- **EXERCISE PROMPT**
Scan the lines below; pull out those with "will".

Pixel coordinate grounding data:
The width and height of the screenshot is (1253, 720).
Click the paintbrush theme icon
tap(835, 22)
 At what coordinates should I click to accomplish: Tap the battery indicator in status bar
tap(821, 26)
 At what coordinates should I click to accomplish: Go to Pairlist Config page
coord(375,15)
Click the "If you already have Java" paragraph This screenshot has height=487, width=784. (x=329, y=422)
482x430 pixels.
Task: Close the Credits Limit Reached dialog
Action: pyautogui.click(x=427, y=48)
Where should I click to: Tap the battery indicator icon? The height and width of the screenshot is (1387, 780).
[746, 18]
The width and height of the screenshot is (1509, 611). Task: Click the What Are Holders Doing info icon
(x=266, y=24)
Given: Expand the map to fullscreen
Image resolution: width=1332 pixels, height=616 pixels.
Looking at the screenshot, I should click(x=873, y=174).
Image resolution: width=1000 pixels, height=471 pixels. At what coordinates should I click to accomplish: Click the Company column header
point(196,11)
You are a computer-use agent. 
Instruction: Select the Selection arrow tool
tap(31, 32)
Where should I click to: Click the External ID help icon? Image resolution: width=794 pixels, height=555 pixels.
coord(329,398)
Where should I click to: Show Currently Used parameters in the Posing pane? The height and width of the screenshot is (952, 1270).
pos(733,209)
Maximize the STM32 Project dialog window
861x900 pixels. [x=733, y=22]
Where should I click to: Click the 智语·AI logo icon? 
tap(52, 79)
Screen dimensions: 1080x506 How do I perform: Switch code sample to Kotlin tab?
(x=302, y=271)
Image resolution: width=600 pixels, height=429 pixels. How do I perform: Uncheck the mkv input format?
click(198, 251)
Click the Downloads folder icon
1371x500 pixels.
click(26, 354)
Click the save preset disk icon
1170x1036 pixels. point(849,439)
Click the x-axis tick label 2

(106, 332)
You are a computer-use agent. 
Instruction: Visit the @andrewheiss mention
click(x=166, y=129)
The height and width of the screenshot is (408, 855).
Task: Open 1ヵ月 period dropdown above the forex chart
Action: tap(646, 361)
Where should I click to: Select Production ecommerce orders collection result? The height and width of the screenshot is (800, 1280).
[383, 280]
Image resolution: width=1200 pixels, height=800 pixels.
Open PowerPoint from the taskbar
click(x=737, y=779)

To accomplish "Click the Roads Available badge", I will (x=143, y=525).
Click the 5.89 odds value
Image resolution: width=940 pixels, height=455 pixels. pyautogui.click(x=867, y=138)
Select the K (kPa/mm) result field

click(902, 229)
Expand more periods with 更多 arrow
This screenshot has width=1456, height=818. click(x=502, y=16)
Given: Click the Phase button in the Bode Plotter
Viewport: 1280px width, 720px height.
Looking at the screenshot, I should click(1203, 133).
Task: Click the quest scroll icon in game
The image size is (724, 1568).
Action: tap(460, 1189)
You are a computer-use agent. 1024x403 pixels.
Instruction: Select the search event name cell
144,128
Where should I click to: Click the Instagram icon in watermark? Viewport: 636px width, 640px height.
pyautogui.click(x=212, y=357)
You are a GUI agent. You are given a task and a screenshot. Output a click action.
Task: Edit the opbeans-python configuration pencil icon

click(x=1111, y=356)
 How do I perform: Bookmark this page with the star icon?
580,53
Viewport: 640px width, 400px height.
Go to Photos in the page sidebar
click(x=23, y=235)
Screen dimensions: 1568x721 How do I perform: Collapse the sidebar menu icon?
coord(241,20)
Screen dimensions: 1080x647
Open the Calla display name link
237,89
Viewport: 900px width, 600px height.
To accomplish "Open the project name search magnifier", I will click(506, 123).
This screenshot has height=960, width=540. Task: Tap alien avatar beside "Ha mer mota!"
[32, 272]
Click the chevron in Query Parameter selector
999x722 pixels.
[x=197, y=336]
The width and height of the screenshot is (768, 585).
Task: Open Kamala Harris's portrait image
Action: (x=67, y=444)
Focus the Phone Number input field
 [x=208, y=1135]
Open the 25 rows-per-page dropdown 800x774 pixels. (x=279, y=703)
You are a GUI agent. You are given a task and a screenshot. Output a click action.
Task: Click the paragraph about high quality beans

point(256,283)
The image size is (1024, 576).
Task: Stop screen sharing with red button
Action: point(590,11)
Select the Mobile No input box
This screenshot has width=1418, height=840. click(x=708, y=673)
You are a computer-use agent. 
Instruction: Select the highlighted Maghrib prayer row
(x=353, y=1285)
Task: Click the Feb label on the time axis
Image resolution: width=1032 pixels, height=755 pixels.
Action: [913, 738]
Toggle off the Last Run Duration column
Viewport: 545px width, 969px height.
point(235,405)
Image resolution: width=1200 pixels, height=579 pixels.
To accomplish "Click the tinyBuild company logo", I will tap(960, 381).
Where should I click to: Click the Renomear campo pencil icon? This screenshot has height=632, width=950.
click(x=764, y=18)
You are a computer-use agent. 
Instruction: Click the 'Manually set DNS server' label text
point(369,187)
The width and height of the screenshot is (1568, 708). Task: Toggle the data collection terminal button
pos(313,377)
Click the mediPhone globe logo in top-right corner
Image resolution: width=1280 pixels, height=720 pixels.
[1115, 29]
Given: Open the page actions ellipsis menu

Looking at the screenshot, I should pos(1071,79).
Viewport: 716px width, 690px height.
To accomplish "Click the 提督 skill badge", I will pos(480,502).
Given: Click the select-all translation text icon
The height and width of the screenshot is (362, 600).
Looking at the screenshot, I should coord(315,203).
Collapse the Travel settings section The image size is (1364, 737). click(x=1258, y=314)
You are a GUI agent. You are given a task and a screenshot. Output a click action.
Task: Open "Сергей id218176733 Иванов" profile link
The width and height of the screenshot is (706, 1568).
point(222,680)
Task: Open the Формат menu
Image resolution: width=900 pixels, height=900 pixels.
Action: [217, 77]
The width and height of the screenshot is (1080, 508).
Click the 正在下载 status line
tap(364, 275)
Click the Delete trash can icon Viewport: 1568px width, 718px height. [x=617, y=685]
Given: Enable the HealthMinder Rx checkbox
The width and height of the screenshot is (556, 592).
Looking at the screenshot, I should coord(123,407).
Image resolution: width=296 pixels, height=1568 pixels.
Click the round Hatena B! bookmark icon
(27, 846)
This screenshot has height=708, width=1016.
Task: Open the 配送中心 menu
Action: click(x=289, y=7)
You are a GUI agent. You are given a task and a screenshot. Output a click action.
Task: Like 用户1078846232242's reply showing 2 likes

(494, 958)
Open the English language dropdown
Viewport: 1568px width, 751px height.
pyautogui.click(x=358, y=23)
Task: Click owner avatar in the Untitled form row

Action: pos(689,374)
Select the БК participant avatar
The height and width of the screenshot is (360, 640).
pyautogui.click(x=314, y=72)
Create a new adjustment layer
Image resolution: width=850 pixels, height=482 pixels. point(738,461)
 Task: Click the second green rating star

- **SOLUTION FOR THIS TASK**
To accomplish "Click the Roads Available badge", I will (x=143, y=525).
To accomplish "Open the project name search magnifier", I will click(506, 123).
To accomplish "Click the tinyBuild company logo", I will tap(960, 381).
To accomplish "Click the 提督 skill badge", I will pos(480,502).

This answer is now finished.